== Task details ==
State how many lines of the records below contain the word "arrow". Give only the number.

== Interface element records ==
================

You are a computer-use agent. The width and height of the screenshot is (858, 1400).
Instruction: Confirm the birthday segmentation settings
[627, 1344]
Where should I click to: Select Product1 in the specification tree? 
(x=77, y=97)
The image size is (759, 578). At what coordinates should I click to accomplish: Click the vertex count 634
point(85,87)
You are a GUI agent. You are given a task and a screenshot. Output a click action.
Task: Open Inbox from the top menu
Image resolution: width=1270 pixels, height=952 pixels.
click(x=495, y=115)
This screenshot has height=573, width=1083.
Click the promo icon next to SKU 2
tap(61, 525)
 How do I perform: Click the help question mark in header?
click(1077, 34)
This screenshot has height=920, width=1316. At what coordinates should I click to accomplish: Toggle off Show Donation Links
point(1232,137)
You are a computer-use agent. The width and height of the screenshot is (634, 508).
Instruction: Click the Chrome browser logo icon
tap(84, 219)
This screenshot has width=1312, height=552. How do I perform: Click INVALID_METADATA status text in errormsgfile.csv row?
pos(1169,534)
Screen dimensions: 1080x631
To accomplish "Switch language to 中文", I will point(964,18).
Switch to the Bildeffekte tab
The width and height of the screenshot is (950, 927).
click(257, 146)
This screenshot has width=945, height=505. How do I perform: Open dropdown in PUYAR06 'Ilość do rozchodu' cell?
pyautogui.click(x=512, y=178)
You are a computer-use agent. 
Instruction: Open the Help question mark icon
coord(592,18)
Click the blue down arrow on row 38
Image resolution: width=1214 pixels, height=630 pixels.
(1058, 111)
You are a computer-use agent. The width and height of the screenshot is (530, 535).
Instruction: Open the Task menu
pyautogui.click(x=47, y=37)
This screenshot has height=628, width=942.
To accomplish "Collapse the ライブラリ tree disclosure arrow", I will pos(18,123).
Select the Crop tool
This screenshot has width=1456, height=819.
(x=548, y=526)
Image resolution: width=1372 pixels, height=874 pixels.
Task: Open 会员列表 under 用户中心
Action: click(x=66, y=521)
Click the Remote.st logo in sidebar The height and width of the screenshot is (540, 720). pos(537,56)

================

== Answer to this task ==
2